Sour Duck has been slinging out some great takeout pastries, sandwiches, and cocktails from their storefront at MLK and Chicon since the lockdown started, but they recently opened up their patio. You know, if you’re worried about your food surviving the drive home (we’re looking at you, french fries). We really like the burger here - made with two 44 Farms ground beef patties, cheddar, pickles, onions, green chili mayo, and a house-made bun. It’s a fairly classic burger made with high-quality ingredients, and it really shows. And if you’re eating on the patio, a glass of their strawberry swirl frozen margarita or a paloma almost feel mandatory, especially if you happen to show up during Happy Hour.
Julie’s Noodles in North Austin is probably best known for their handmade noodles - it’s in their name after all - and a recent takeout order was a great reminder of how phenomenal the food there is. We got the noodles with meat and bean sauce alongside the spicy beef suan tsai rice noodle soup (and some scallion pancakes). Like any solid takeout operation, the noodles were packaged separately so they wouldn’t get soggy. And they included a generous amount of their homemade chili oil. It was so good, we’ve already started putting in our next order here.
Week Of September 14
The brisket enchiladas at Stiles Switch are an exceptional marriage of two of the major pillars of Austin food, barbecue and Tex-Mex. Stuffed with their smoky brisket, the enchiladas are topped with a chili con carne, shredded cheddar, and diced onion. It’s available Tuesdays and Thursdays at the Brentwood location and the new location in Cedar Park. They’re also on the regular, everyday menu at their sister spot The Switch BBQ off 290 in Belterra.

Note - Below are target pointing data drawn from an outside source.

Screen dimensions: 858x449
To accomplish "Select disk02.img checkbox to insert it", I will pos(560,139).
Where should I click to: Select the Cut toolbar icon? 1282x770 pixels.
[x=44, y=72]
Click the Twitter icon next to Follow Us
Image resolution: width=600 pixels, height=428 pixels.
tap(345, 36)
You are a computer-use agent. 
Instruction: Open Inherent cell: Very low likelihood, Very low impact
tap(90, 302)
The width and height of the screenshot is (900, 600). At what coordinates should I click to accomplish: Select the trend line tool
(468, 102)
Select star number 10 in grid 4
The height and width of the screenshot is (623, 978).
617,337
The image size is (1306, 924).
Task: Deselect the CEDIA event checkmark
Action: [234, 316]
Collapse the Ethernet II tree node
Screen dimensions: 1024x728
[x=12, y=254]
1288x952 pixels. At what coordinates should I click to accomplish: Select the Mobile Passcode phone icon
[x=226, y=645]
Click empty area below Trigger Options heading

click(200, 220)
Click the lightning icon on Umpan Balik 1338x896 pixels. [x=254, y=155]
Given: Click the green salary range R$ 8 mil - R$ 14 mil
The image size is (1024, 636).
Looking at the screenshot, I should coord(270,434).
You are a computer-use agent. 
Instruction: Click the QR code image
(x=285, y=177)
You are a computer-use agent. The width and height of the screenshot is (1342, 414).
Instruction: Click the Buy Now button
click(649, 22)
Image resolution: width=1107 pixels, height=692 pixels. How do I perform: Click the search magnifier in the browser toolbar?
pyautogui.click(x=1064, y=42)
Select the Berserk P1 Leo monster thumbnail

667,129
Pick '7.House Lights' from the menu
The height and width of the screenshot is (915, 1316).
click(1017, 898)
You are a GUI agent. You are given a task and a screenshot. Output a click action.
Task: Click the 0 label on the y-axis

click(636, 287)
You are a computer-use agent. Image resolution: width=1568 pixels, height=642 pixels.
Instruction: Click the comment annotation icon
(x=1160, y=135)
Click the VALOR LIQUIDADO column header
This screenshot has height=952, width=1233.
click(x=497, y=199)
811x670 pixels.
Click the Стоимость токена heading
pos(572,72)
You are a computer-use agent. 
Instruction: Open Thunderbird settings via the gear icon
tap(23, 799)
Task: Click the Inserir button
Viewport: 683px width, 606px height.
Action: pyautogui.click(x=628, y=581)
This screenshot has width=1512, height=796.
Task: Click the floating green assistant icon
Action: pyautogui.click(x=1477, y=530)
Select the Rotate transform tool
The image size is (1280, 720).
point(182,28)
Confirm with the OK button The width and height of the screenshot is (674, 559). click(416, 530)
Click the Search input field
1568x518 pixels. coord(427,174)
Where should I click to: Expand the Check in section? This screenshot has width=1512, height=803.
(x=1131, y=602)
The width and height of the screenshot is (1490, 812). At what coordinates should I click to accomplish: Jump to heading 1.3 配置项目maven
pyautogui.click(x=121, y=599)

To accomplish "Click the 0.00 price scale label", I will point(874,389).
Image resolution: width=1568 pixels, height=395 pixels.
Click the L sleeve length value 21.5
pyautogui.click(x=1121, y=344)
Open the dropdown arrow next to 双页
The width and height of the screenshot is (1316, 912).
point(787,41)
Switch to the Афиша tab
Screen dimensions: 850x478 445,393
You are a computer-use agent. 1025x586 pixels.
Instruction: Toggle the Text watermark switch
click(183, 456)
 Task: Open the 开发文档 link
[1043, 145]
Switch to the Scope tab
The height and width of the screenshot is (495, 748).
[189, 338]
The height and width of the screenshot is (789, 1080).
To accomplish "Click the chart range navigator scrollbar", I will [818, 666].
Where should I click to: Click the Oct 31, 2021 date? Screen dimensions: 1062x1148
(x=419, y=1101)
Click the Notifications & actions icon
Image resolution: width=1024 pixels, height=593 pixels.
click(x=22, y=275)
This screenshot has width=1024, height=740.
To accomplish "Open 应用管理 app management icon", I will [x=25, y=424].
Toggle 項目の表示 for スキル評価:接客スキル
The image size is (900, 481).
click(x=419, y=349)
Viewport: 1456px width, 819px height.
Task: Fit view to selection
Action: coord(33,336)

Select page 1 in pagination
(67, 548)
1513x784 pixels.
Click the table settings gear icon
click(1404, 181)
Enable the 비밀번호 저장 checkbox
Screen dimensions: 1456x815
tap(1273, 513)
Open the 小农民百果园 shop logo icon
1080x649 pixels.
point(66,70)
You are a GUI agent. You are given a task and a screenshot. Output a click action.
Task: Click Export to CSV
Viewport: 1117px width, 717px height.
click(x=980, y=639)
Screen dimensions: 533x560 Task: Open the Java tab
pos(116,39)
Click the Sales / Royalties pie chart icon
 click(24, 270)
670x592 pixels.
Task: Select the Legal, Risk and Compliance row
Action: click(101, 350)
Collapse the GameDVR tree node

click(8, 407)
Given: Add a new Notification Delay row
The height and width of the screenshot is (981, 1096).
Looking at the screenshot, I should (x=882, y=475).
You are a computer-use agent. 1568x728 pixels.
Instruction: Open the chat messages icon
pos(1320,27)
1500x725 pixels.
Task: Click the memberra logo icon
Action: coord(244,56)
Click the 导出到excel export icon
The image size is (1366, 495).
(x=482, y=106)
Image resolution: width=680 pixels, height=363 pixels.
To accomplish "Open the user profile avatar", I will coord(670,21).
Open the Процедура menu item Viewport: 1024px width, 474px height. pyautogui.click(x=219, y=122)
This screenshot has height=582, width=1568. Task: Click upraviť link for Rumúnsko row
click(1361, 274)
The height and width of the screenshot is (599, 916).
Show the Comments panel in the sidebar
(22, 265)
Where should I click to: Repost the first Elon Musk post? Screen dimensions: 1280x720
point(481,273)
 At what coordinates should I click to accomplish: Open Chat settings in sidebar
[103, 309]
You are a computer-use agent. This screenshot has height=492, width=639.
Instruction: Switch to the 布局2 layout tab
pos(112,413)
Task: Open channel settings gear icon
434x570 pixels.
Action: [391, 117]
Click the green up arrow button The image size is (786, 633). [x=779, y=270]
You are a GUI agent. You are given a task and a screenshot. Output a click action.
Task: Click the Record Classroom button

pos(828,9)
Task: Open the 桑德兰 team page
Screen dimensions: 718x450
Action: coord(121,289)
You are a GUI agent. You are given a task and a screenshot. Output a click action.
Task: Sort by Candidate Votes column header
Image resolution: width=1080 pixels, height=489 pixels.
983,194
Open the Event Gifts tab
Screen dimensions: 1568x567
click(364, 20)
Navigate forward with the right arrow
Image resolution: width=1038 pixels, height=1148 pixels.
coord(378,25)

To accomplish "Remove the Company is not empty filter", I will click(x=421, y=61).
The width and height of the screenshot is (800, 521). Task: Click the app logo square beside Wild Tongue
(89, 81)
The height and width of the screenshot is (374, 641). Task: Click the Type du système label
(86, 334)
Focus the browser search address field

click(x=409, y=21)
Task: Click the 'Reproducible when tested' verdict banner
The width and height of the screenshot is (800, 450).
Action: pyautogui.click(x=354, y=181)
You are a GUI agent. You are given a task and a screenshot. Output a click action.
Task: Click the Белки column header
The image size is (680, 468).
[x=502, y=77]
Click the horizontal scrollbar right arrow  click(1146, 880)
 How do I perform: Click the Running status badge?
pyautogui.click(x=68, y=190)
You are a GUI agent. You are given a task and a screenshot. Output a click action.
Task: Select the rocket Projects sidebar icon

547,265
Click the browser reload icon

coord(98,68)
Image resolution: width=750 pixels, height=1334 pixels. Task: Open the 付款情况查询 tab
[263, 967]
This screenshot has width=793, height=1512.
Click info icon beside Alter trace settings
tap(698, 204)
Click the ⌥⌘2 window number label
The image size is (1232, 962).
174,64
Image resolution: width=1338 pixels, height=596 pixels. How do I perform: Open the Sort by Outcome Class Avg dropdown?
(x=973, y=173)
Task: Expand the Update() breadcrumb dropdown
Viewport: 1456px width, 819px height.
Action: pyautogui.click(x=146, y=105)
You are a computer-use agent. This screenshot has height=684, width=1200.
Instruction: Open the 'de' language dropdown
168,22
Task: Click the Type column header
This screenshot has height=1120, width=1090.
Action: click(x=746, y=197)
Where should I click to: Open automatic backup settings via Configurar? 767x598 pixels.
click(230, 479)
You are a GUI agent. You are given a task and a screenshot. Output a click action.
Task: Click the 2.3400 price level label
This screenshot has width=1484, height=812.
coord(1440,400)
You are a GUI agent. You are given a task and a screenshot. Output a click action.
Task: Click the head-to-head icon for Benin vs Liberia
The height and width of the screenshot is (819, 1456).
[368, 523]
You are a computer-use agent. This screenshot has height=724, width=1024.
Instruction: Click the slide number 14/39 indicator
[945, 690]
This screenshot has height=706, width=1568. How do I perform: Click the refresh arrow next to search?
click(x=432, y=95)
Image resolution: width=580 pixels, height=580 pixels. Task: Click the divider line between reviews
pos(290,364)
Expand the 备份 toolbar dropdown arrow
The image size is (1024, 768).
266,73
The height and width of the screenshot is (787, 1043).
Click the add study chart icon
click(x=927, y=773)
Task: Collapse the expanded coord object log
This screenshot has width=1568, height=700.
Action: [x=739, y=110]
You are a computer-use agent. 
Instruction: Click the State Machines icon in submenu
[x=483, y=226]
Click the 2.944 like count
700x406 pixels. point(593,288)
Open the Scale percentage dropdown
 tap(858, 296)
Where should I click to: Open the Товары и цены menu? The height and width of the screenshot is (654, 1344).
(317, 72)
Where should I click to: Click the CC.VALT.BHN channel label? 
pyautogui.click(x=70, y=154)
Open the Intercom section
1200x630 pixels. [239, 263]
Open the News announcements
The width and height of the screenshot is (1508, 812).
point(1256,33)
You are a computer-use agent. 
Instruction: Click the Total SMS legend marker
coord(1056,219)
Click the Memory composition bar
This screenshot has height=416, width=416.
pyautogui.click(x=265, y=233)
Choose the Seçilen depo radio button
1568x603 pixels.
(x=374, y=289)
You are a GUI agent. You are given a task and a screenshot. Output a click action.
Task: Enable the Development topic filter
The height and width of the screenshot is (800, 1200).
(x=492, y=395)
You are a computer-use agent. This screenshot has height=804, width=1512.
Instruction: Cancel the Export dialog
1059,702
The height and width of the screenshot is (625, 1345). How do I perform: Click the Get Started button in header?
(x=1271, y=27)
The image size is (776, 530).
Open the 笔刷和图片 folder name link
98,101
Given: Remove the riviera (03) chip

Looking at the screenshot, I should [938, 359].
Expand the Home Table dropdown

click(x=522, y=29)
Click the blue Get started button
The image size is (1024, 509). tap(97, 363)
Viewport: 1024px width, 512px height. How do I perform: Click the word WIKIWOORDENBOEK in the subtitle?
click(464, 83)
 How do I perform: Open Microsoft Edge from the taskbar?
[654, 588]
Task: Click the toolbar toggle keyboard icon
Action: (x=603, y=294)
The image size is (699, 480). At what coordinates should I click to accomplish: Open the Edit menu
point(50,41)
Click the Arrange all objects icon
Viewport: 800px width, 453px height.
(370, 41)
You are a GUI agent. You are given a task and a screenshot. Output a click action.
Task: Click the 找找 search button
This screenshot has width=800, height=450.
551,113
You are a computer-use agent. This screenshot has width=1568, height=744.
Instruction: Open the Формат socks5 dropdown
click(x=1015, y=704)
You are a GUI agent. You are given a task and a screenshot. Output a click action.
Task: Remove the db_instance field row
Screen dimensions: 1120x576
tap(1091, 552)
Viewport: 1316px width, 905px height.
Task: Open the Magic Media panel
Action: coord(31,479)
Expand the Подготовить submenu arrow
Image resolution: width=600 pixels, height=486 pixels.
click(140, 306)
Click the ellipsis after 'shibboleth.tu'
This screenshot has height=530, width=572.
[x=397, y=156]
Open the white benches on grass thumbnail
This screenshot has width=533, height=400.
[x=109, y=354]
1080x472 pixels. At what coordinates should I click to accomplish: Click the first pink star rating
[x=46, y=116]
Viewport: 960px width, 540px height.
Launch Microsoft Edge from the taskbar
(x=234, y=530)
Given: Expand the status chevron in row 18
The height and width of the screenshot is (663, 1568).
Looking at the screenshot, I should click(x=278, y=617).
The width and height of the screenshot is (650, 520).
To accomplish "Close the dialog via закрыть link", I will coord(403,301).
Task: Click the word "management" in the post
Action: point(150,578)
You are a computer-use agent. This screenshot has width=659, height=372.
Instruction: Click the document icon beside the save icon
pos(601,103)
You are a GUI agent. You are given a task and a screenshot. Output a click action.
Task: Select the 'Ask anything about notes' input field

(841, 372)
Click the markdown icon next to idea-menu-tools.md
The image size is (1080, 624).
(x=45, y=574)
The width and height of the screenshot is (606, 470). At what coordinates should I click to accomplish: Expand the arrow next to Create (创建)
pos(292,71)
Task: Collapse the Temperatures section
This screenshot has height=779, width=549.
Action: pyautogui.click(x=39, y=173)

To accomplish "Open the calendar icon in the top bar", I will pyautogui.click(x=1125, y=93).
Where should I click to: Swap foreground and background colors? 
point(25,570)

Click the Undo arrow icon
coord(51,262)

While JewBoy might be best known for their creative burgers - they come topped with things like queso, latkes, and pastrami - they also make a pretty great burrito. All of the food here, described as being influenced by a mix of Border and Jewish culture, features lots of Hatch green chile, queso, and latkes. And the El Paso-style burritos are no exception - we loved the puro picadillo burrito. It comes stuffed with ground beef, hatch green chile, grilled onions, queso, white cheddar, and chopped latkes. They’re located near 51st and Airport.
We recently stopped by the Mexican food truck Sabor Tapatio on the corner of Stassney and South Congress. We got a bunch of things, including Jalisco-style barbacoa tacos with consome and a torta ahogado. We also got five mini al pastor tacos, with charred and crispy meat, topped with a spicy green salsa, cilantro, and onion, and we can’t stop thinking about them.
Talad is a food truck located at East 6th and Comal that specializes in Thai and Laotian cuisine. We had a late-night Pad Thai craving, and the noodles here really hit the spot. They’re sweet, salty, spicy, and the portion was generous. There are a few different meat (or tofu) options, but we like the chicken here. Be sure to throw in an order of Lao-style beef jerky or Moo Ping (caramelized, grilled pork skewers) to balance out the meal.